Stored records:
● ● ●
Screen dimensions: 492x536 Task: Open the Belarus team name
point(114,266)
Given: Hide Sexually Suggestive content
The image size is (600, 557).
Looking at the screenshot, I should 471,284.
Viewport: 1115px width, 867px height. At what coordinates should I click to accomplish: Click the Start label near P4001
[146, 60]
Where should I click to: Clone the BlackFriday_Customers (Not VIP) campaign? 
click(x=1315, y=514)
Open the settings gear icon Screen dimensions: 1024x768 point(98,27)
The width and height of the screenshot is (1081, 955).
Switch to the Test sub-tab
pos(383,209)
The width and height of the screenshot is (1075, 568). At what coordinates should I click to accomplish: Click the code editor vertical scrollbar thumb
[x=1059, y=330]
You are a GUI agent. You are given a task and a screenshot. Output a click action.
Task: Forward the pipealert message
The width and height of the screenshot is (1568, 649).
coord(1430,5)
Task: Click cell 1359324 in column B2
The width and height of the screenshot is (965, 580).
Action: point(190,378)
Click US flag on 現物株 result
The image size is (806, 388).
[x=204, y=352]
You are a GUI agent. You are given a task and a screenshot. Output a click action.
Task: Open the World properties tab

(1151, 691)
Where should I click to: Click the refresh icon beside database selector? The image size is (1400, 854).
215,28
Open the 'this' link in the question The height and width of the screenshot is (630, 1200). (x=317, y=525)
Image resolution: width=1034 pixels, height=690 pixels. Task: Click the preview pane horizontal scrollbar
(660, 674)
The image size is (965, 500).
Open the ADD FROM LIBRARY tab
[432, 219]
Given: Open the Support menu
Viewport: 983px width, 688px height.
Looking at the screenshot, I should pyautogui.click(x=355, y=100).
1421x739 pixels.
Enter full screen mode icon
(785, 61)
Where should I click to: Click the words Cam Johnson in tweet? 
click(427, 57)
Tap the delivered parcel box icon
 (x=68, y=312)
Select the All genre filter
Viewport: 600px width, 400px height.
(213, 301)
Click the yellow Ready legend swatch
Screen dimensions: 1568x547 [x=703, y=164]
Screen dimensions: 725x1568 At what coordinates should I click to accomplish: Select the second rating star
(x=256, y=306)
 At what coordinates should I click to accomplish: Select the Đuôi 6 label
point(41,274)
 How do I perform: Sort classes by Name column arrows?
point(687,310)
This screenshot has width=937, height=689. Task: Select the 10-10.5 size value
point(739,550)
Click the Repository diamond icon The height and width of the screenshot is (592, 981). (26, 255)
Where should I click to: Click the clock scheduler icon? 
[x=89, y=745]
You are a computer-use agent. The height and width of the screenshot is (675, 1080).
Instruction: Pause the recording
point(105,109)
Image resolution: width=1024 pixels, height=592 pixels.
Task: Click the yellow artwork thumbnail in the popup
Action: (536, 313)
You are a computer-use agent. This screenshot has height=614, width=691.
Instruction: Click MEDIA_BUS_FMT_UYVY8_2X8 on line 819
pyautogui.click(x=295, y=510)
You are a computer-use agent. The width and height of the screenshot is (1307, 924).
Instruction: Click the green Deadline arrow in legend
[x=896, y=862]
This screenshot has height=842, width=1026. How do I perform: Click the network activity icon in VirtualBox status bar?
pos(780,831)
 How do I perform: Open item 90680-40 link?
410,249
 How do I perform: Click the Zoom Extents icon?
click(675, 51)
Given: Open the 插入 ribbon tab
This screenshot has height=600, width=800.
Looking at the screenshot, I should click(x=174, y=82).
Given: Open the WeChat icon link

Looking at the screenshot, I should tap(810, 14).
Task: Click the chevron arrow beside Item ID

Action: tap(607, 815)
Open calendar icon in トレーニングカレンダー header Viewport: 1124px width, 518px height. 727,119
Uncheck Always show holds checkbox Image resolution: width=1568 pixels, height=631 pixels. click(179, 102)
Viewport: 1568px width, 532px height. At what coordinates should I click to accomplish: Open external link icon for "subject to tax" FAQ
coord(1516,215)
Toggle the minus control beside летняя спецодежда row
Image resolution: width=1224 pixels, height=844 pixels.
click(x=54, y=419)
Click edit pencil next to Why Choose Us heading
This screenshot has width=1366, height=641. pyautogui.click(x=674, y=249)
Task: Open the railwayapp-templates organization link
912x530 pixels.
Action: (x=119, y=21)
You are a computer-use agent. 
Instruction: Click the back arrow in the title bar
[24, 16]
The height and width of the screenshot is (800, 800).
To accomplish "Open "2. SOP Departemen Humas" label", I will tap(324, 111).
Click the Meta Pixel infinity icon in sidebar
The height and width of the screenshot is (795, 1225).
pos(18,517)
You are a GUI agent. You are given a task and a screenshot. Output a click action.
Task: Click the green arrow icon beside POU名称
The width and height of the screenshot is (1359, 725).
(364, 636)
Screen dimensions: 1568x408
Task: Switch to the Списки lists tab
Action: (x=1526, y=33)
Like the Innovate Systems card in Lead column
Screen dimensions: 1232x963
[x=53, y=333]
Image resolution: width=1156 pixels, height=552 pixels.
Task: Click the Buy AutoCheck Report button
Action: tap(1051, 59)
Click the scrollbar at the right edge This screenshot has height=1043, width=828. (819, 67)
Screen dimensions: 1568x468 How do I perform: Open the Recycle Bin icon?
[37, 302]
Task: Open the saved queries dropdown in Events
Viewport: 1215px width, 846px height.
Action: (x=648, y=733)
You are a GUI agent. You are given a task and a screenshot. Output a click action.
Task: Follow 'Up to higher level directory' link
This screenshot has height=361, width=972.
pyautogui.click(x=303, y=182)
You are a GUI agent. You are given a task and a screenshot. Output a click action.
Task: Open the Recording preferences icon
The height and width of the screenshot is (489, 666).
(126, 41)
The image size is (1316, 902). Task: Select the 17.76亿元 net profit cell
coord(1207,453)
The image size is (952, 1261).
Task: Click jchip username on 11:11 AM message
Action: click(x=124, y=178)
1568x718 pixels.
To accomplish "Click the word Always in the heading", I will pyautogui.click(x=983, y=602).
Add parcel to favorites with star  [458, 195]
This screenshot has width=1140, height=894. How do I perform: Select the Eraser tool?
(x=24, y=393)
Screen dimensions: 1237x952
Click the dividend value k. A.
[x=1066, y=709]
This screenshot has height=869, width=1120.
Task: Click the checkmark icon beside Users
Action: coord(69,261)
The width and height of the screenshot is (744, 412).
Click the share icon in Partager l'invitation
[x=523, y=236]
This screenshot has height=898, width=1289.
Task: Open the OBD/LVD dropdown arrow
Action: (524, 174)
● ● ●
▶ _What the task requires_: Print the data in full, with each line exactly as given.

▶ _Answer_:
Screen dimensions: 492x536 Task: Open the Belarus team name
point(114,266)
Given: Hide Sexually Suggestive content
The image size is (600, 557).
Looking at the screenshot, I should 471,284.
Viewport: 1115px width, 867px height. At what coordinates should I click to accomplish: Click the Start label near P4001
[146, 60]
Where should I click to: Clone the BlackFriday_Customers (Not VIP) campaign? 
click(x=1315, y=514)
Open the settings gear icon Screen dimensions: 1024x768 point(98,27)
The width and height of the screenshot is (1081, 955).
Switch to the Test sub-tab
pos(383,209)
The width and height of the screenshot is (1075, 568). At what coordinates should I click to accomplish: Click the code editor vertical scrollbar thumb
[x=1059, y=330]
You are a GUI agent. You are given a task and a screenshot. Output a click action.
Task: Forward the pipealert message
The width and height of the screenshot is (1568, 649).
coord(1430,5)
Task: Click cell 1359324 in column B2
The width and height of the screenshot is (965, 580).
Action: point(190,378)
Click US flag on 現物株 result
The image size is (806, 388).
[x=204, y=352]
You are a GUI agent. You are given a task and a screenshot. Output a click action.
Task: Open the World properties tab

(1151, 691)
Where should I click to: Click the refresh icon beside database selector? The image size is (1400, 854).
215,28
Open the 'this' link in the question The height and width of the screenshot is (630, 1200). (x=317, y=525)
Image resolution: width=1034 pixels, height=690 pixels. Task: Click the preview pane horizontal scrollbar
(660, 674)
The image size is (965, 500).
Open the ADD FROM LIBRARY tab
[432, 219]
Given: Open the Support menu
Viewport: 983px width, 688px height.
Looking at the screenshot, I should pyautogui.click(x=355, y=100).
1421x739 pixels.
Enter full screen mode icon
(785, 61)
Where should I click to: Click the words Cam Johnson in tweet? 
click(427, 57)
Tap the delivered parcel box icon
 (x=68, y=312)
Select the All genre filter
Viewport: 600px width, 400px height.
(213, 301)
Click the yellow Ready legend swatch
Screen dimensions: 1568x547 [x=703, y=164]
Screen dimensions: 725x1568 At what coordinates should I click to accomplish: Select the second rating star
(x=256, y=306)
 At what coordinates should I click to accomplish: Select the Đuôi 6 label
point(41,274)
 How do I perform: Sort classes by Name column arrows?
point(687,310)
This screenshot has width=937, height=689. Task: Select the 10-10.5 size value
point(739,550)
Click the Repository diamond icon The height and width of the screenshot is (592, 981). (26, 255)
Where should I click to: Click the clock scheduler icon? 
[x=89, y=745]
You are a computer-use agent. The height and width of the screenshot is (675, 1080).
Instruction: Pause the recording
point(105,109)
Image resolution: width=1024 pixels, height=592 pixels.
Task: Click the yellow artwork thumbnail in the popup
Action: (536, 313)
You are a computer-use agent. This screenshot has height=614, width=691.
Instruction: Click MEDIA_BUS_FMT_UYVY8_2X8 on line 819
pyautogui.click(x=295, y=510)
You are a computer-use agent. The width and height of the screenshot is (1307, 924).
Instruction: Click the green Deadline arrow in legend
[x=896, y=862]
This screenshot has height=842, width=1026. How do I perform: Click the network activity icon in VirtualBox status bar?
pos(780,831)
 How do I perform: Open item 90680-40 link?
410,249
 How do I perform: Click the Zoom Extents icon?
click(675, 51)
Given: Open the 插入 ribbon tab
This screenshot has height=600, width=800.
Looking at the screenshot, I should click(x=174, y=82).
Given: Open the WeChat icon link

Looking at the screenshot, I should tap(810, 14).
Task: Click the chevron arrow beside Item ID

Action: tap(607, 815)
Open calendar icon in トレーニングカレンダー header Viewport: 1124px width, 518px height. 727,119
Uncheck Always show holds checkbox Image resolution: width=1568 pixels, height=631 pixels. click(179, 102)
Viewport: 1568px width, 532px height. At what coordinates should I click to accomplish: Open external link icon for "subject to tax" FAQ
coord(1516,215)
Toggle the minus control beside летняя спецодежда row
Image resolution: width=1224 pixels, height=844 pixels.
click(x=54, y=419)
Click edit pencil next to Why Choose Us heading
This screenshot has width=1366, height=641. pyautogui.click(x=674, y=249)
Task: Open the railwayapp-templates organization link
912x530 pixels.
Action: (x=119, y=21)
You are a computer-use agent. 
Instruction: Click the back arrow in the title bar
[24, 16]
The height and width of the screenshot is (800, 800).
To accomplish "Open "2. SOP Departemen Humas" label", I will tap(324, 111).
Click the Meta Pixel infinity icon in sidebar
The height and width of the screenshot is (795, 1225).
pos(18,517)
You are a GUI agent. You are given a task and a screenshot. Output a click action.
Task: Click the green arrow icon beside POU名称
The width and height of the screenshot is (1359, 725).
(364, 636)
Screen dimensions: 1568x408
Task: Switch to the Списки lists tab
Action: (x=1526, y=33)
Like the Innovate Systems card in Lead column
Screen dimensions: 1232x963
[x=53, y=333]
Image resolution: width=1156 pixels, height=552 pixels.
Task: Click the Buy AutoCheck Report button
Action: tap(1051, 59)
Click the scrollbar at the right edge This screenshot has height=1043, width=828. (819, 67)
Screen dimensions: 1568x468 How do I perform: Open the Recycle Bin icon?
[37, 302]
Task: Open the saved queries dropdown in Events
Viewport: 1215px width, 846px height.
Action: (x=648, y=733)
You are a GUI agent. You are given a task and a screenshot. Output a click action.
Task: Follow 'Up to higher level directory' link
This screenshot has height=361, width=972.
pyautogui.click(x=303, y=182)
You are a GUI agent. You are given a task and a screenshot. Output a click action.
Task: Open the Recording preferences icon
The height and width of the screenshot is (489, 666).
(126, 41)
The image size is (1316, 902). Task: Select the 17.76亿元 net profit cell
coord(1207,453)
The image size is (952, 1261).
Task: Click jchip username on 11:11 AM message
Action: click(x=124, y=178)
1568x718 pixels.
To accomplish "Click the word Always in the heading", I will pyautogui.click(x=983, y=602).
Add parcel to favorites with star  [458, 195]
This screenshot has width=1140, height=894. How do I perform: Select the Eraser tool?
(x=24, y=393)
Screen dimensions: 1237x952
Click the dividend value k. A.
[x=1066, y=709]
This screenshot has height=869, width=1120.
Task: Click the checkmark icon beside Users
Action: coord(69,261)
The width and height of the screenshot is (744, 412).
Click the share icon in Partager l'invitation
[x=523, y=236]
This screenshot has height=898, width=1289.
Task: Open the OBD/LVD dropdown arrow
Action: (524, 174)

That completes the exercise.